François Hollande semble décidé à continuer à jouer un rôle dans la vie politique française. Cela vous paraît-il justifié ? Ou alors en tant qu’ancien proche des Frondeurs, et même si sa critique sur le PLF présenté par le gouvernement rejoint la vôtre, avez-vous envie de lui demander un délai de décence au regard de l’état dans lequel il a laissé le parti socialiste ?

Si la gauche est en crise, c'est bien sûr et nous l'avons vu parce que sa raison d'être est interpellée par l'évolution de la mondialisation, c'est aussi comme le disait Gramsci "parce que le vieux n'arrive pas à mourir et le neuf n'arrive pas à naître". La politique se sont des idées, des moyens de la mettre en œuvre certes, mais aussi des incarnations. La crise de confiance qui affecte cette activité humaine passe aussi par la défiance envers les hommes et les femmes qui la mette en œuvre. À chacun d'entre nous de s'interroger dès lors que nous pratiquons cette activité singulière, mus par le bien commun, sur le rôle et la place la plus pertinente qu'il nous appartient de tenir dans une période comme celle-ci. Chacun est utile certes. Mais pour être utile faut-il tenir nécessairement le premier rôle ?

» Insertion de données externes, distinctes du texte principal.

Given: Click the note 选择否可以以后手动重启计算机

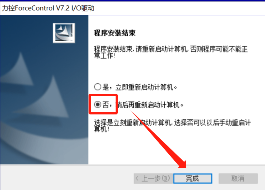Looking at the screenshot, I should point(173,125).
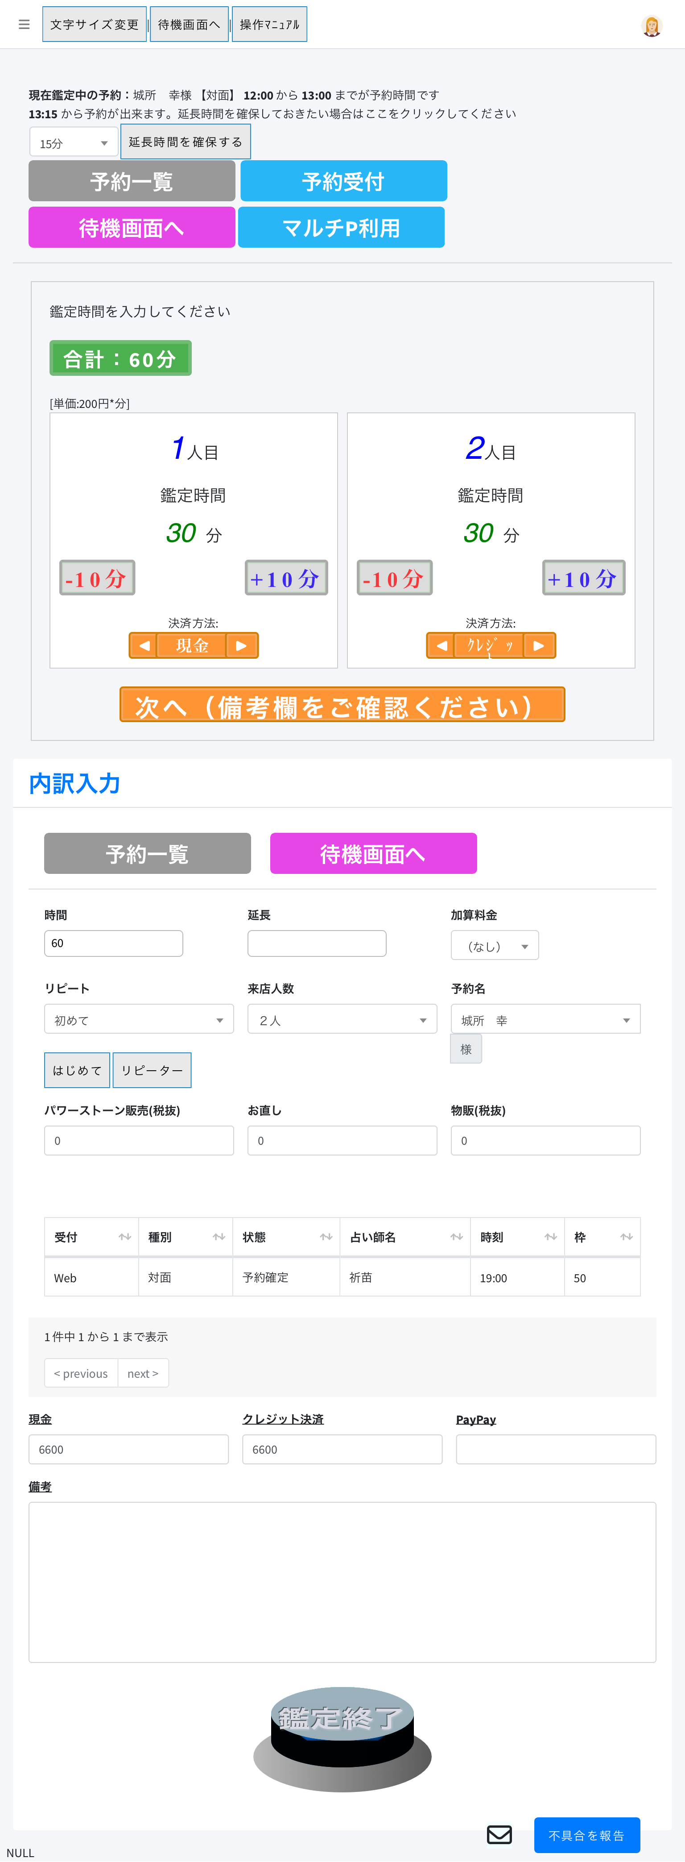The width and height of the screenshot is (685, 1862).
Task: Click left arrow on second person's payment method
Action: (x=441, y=645)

Quel premier bilan tirez-vous de ce quinquennat Et de droite et de gauche ? On sait que vous êtes très critique vis-à-vis du macronisme mais tout vous paraît-il à jeter ? Et croyez-vous à la transformation de la France promise par Emmanuel Macron ? Dans le portrait que consacre Emmanuel Carrère le président au président de la république dans le Guardian ce week-end, Emmanuel Macron affirme que "s’il ne transforme pas radicalement la France, alors ce sera pire que s’il n’avait rien fait du tout". À votre avis, vers quoi sommes-nous en marche ?

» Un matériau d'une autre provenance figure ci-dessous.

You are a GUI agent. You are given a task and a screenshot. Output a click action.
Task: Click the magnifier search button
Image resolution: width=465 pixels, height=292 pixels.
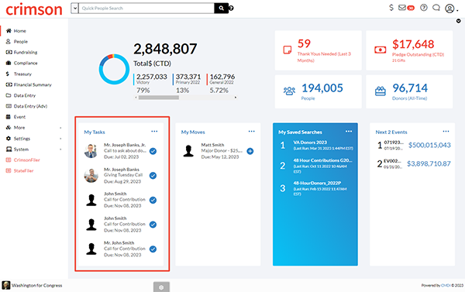[221, 9]
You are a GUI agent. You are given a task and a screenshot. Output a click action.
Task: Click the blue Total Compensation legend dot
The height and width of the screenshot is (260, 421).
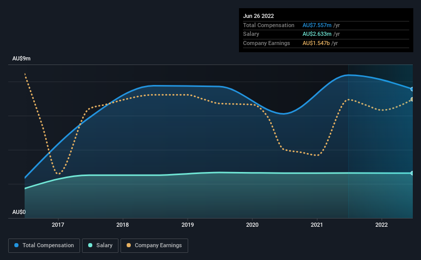pos(16,245)
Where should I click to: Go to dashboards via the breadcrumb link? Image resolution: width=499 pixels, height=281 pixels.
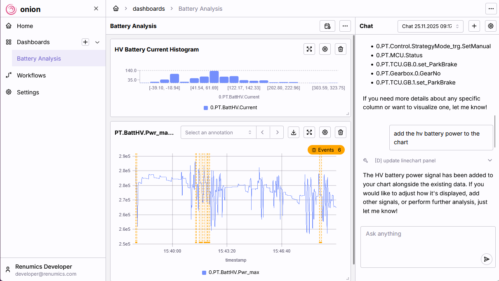pyautogui.click(x=149, y=8)
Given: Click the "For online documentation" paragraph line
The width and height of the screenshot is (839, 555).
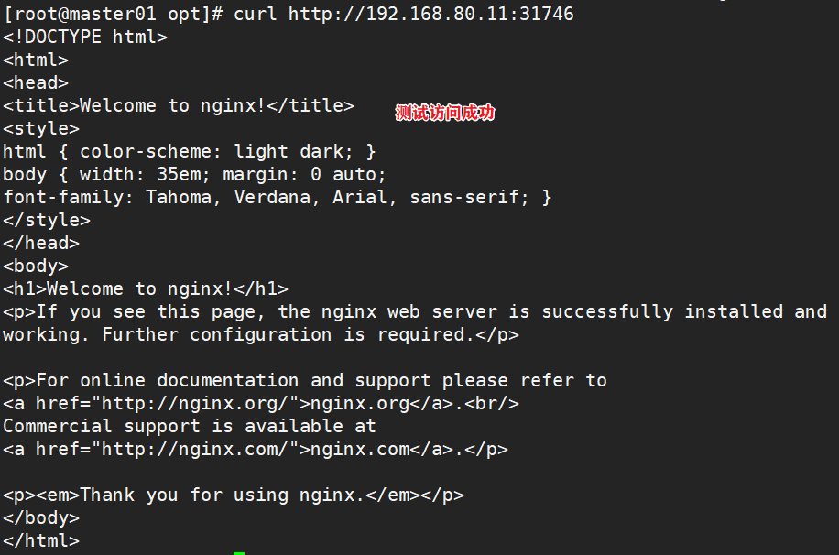Looking at the screenshot, I should (305, 380).
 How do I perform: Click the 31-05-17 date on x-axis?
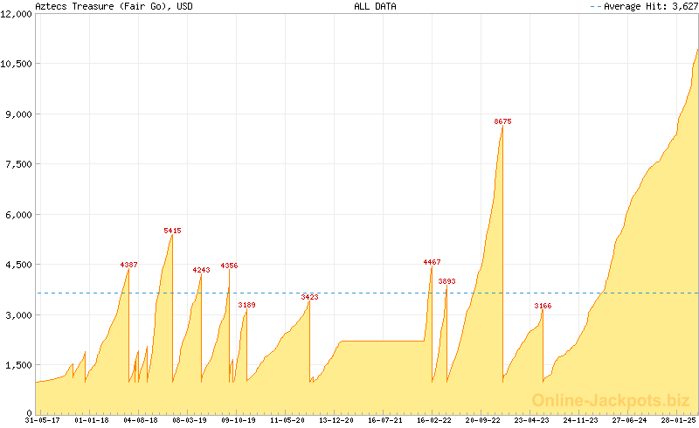point(43,420)
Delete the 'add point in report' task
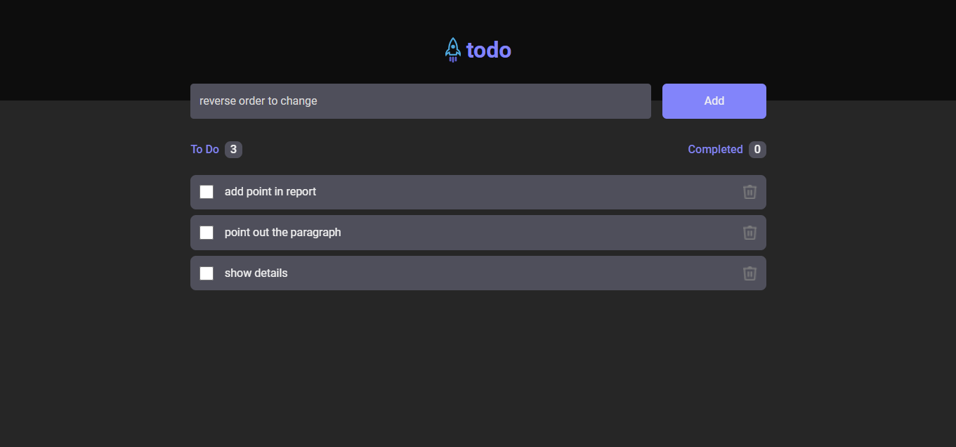 click(749, 192)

Emmanuel Macron est un homme habile, un homme de conviction. Il a compris qu'il fallait développer un certain type d'arguments pour se faire élire. Mais cela ne suffit pas. Le candidat victorieux, un peu comme le marchand de sable, a endormi les Français avec son idée du "et de droite et de gauche". Mais les faits son têtus. Les antagonismes sociaux, de milieux, on aurait dit il y a vingt ans « de classe » continuent de structurer la société française. Emmanuel Macron a donc fait son choix. Le magicien revient à ses fondamentaux comme la rivière revient dans son lit.

Ce qu'il est, ce qu'il incarne, ce qu'il porte, c'est profondément une politique de droite. Elle est intrinsèquement libérale et en réalité profondément autoritaire. Il se situe dans la lignée de la culture du chef de la droite française. Pour durer, aucun homme politique, aucun dirigeant (la superstructure) ne peut gouverner sans un soubassement, sans une assise sociale constituée, forte, et durable (l'infrastructure). Avec Emmanuel Macron, la droite parlementaire n'a plus de raison d'être. « En Marche ! » réalise la synthèse parfaite des milieux d'affaires et d'une certaine droite conservatrice, profondément imprégnée de sa position sociale antagonique des catégories populaires. Il ne reste aux LR qu'un discours identitaire qui n'a jamais fait dans ce pays 50+1.

Quant à la gauche, l'aile sociale libérale du PS a été profondément abîmée par l'offensive macronienne, tandis que Jean-Luc Mélenchon, par sa radicalité, parfois par ses outrances, cristallise un réel espace complémentaire à celui d'Emmanuel Macron pour réorganiser le champ politique sans toutefois disposer à ce stade de la crédibilité nécessaire pour « embarquer » avec lui le bloc sociologique des classes moyennes, sensible aux accents sociaux de la gauche mais pas prêt au grands chambardements. 

Il nous revient donc une nouvelle fois de bâtir en partant des antagonismes économiques et sociaux, des angoisses et du désarroi de nos concitoyens, face à un monde insaisissable et incertain, en partant du vide politique actuel un avenir en commun. Sans fascination ni aveuglement face aux évolutions du monde, mais en l’affrontant, pour transformer les colères qu’il suscite en projets. Car nous ne renoncerons jamais à articuler l’avenir et la justice sans quoi ce nouveau monde serait invivable.